The Lesson:    The lesson I learned here, and one that I believe can serve you well is to take a minute (or even longer if needed) before you jump in with both feet. People generally have a set of beliefs that they will change, but not instantly. Young people are really good at being different and changing things, and sometimes that causes trouble with others. But you can’t walk timidly into every situation: Sometimes you have to take the hit to earn the reward. Do your best to only take the hit when you are sure the reward is worth it.

Sometimes Rock Stars can be quiet!

Over the past few years, I’ve had the fortune of having some colleagues offer me very high praise and very nice compliments. In past careers, I expected this, but I’ve never done anything as important as teaching. In past years, I walked around my office like I was the King, and dared people to challenge me. Now, I find that people respond just as well to someone who walks with confidence instead of arrogance.

The Lesson:    Nobody knows how good you are at what you do better than you do. You have some choices on how to let others know. On one hand, you can jump up on a pedestal and shout into your megaphone about how good you are. People will understand, but they may not always agree. On the other hand, you can take pride in doing your job well and other people will start picking up their own megaphones for you.

Many things are shades of grey, but not everything!

One thing I see daily is an erosion of what I learned about right and wrong. Due to the nature of my job, I’ve been able to see that erosion as it hits children at every stage of development. In Kindergarten, you learn about absolutes and how right is right and wrong is wrong. By sixth grade, you learn that everybody has their own moral compass, and it is wrong to judge others through your compass. By the tenth grade you learn that really right and wrong are subjective in every sense.

The Lesson:    Some of the most important lessons you have ever learned you learned in your earliest, formative years. Don’t be in a rush to supplant the values you learned back then for excuses that you learn today. The fact is that we educators have failed you, and continue to do so every time we help destroy what you have always known to be true.

There are many more lessons that I’ve learned from you, my students. Many of them were learned at a great personal cost to someone, and I try to honor that price paid by remembering and sharing the lessons daily. Some were learned while I was trying to learn something else entirely, and I stumbled upon a pot of gold that is wisdom. Those lessons I try to make available to others in as many places as possible, in the hopes that more people will stumble upon them and in turn share them with others.

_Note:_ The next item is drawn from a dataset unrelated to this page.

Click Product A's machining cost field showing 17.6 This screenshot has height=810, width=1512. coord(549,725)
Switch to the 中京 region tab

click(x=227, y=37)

But one of the most important lessons I’ve learned from my students is that there is only so much education one can stand before you either fall asleep or try to escape. With that being said, congratulations to the class of 2011! You are all stars who have the unique ability to keep getting brighter without ever burning out. Enjoy the next stage as much or more as you have this stage, and look back only through the lenses of fond memory of a time when life was easier than it will ever be again, and only with the full knowledge that life has prepared you for anything you might face from here on out!